§ **What this task involves**: In the LNG market note below, which proprietary index takes into account the desire to buy on the physical market?

§ **Selected passage**:

━━━━━━━━━━

12 June 2020
- In response to the over-supply on the LNG market, we have seen decreases in feed-gas volumes headed towards American LNG facilities, producing a tightening in supply. We have also seen an increase in LNG tankers in key ocean basins though our proprietary Geographical Flow Model. This follows several weeks of decline due to Covid-19. Despite these suggested improvements, import volumes are still low and our estimated forward supply for the whole month of June is showing a drop on last months’ values.
- European lockdown limitations are slowly lifting. This is coinciding with a period of less favourable conditions for renewables and a tightening in nuclear production. Our forward demand indicator also expects European demand to increase. We have also seen Asian LNG demand increase on last week. These two weeks have shown a severe disruption to the continual Asian demand growth we had been seeing since approximately week 18. This is shown in the chart of the week. These increases in demand have also been reflected in our proprietary Buying Pressure Index which takes into account the desire to buy on the physical market. This index has shown increases as of late.
- We are continuing to see improvements to the macroeconomic environment. We have continued to see improvements to credit for the third week in a row now, as shown by our Money Markets Liquidity Index. In our last note we commented on our Energy Intensity Index, this has also continued to improve and has since produced positive values, reflecting improvements to GDP relative to gas consumption.

━━━━━━━━━━

§ **Records**:
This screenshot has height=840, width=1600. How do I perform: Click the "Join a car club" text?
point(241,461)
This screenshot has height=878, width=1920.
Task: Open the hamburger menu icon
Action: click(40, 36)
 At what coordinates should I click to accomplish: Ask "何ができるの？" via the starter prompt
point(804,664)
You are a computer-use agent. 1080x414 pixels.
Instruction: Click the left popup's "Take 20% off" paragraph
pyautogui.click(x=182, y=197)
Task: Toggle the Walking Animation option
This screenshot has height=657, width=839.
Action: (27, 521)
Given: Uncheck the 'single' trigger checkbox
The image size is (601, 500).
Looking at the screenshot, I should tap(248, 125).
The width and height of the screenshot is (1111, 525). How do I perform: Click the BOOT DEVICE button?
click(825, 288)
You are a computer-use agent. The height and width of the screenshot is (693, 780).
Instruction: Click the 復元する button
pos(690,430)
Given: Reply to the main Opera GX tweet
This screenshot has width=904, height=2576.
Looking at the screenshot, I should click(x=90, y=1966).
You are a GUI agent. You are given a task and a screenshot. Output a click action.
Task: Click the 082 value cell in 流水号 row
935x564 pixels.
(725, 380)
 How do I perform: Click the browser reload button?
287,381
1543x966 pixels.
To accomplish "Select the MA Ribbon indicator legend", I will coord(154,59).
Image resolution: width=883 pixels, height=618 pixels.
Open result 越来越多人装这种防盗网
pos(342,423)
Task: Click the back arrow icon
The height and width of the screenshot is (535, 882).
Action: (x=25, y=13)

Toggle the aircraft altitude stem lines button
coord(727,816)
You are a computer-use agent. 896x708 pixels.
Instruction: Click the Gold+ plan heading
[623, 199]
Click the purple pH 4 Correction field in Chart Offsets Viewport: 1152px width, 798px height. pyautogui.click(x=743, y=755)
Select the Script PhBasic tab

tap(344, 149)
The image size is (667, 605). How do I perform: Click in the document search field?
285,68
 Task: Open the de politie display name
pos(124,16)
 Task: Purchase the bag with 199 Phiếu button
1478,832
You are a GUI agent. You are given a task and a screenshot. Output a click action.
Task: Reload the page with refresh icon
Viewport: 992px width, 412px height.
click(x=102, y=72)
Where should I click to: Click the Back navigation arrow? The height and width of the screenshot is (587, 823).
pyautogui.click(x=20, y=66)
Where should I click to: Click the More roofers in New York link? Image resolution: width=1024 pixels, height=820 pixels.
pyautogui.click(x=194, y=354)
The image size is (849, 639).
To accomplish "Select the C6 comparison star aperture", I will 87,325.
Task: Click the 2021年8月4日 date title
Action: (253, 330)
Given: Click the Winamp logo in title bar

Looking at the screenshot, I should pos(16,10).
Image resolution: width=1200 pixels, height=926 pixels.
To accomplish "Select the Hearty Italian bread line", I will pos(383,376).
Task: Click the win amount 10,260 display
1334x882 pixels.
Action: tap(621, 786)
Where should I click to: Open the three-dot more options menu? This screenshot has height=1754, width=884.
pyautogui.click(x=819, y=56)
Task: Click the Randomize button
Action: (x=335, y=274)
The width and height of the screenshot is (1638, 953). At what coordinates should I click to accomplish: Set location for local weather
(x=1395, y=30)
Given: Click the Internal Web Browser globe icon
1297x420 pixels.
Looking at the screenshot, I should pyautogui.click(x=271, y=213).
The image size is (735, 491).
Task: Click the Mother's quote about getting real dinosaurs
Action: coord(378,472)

━━━━━━━━━━

§ **Task result**: The Buying Pressure Index